What Spellbook offers
Launched in 2022, Spellbook is a generative AI tool built for lawyers with a focus on contract development, accuracy and improvement. The company says its system uses OpenAI's GPT-5 with legal-specific methods to meet contract law expectations. "We're at the spreadsheet moment for lawyers," said co-founder and CEO Scott Stevenson. "Just as spreadsheets transformed accounting, large language models are transforming law after 20 years of technological stagnation."
Spellbook integrates inside Microsoft Word as a drafting and review companion. Attorneys get AI suggestions and feedback, access a clause library, and apply playbooks with rules and recommendations by contract type.
It can connect to OneDrive, Dropbox or direct uploads to ingest a firm's prior agreements. That enables teams to locate and reuse proven clauses in context, instead of keyword hunting across folders.
Scale and customers
Spellbook reports more than 10 million contracts reviewed on the platform. Customers include NestlΓ©, eBay and Kennedys Law. The company says it now serves nearly 4,000 law firms and in-house teams across 80 countries.
Agentic review with "Associate"
Similar to coding assistant Cursor, Spellbook's Associate can review multiple documents, update terms and party details, and flag or fix issues. Lawyers work with it through a chat interface to query language and apply revisions across a document set in one pass. Throughout, the agent takes attorney feedback to match revisions to guidance.
Reducing "AI slop"
Spellbook says it grounds outputs in real-time information and data to help cut down on low-quality or incorrect content. The goal: keep attorneys in control while improving speed on routine contract cycles.

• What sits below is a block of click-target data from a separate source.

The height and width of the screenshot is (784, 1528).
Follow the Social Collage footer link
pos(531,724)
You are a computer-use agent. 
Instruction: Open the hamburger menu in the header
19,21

Risk context you should note
General-purpose AI has created risk for legal teams due to hallucinated case law and fabricated citations. Morgan & Morgan warned its attorneys earlier this year after a Wyoming judge threatened sanctions over fictitious cases. In September, California issued a $10,000 fine for a filing that included fabricated citations, stating 21 of 23 quotes were made up.
What this means for legal teams
- Start with bounded use cases: NDAs, vendor MSAs, SOWs and standard amendments.

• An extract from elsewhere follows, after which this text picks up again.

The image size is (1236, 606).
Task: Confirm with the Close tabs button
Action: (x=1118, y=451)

- Pilot inside Word with a narrow playbook and a short, known clause library.
- Connect prior agreements (OneDrive/Dropbox) to enable clause reuse and reduce variance.

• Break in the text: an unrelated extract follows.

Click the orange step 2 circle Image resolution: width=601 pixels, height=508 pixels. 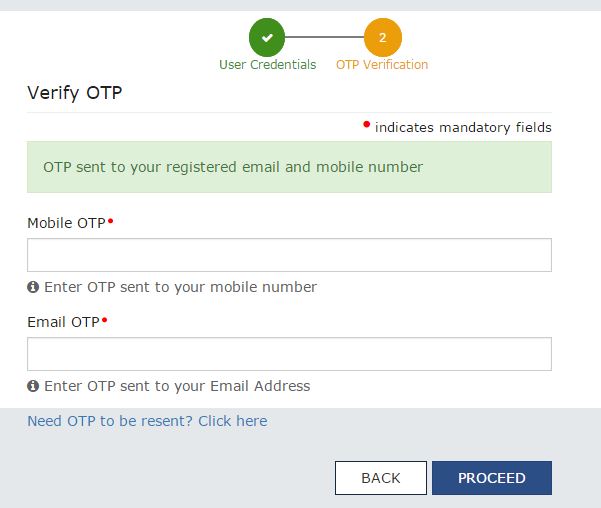click(x=383, y=38)
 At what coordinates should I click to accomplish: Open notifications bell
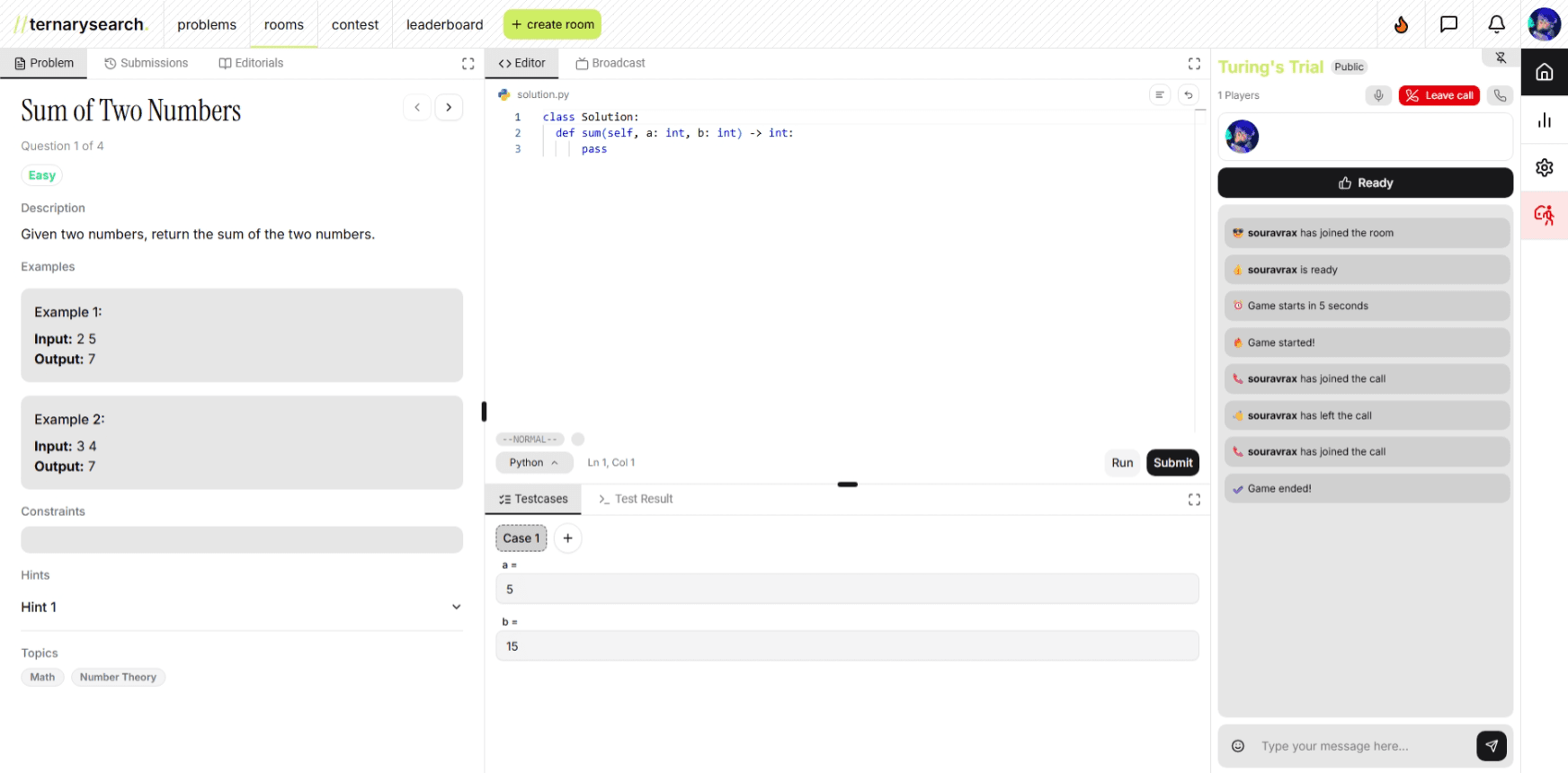[1496, 24]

- Keep human-in-the-loop review mandatory; require source links for any legal authority.
- Track concrete metrics: review cycle time, redlines per draft, approval rate, and error rate.
- Define escalation rules: which edits the AI can propose vs. which require partner sign-off.
- Address privilege and confidentiality upfront; restrict data sharing and log access.
Market direction
With this round, Spellbook plans to expand from contract review into broader transactional work. The company is targeting the $1 trillion transactional legal services market and rolling out Market Comparison and Preference Learning in beta to deepen contract intelligence grounded in market data.
Bottom line
For firms and legal departments, the pitch is clear: keep lawyers steering, give them speed on the hills. If you're evaluating tools, prioritize integrations with your document stack, grounding on your deal history, and controls that prevent fabricated citations.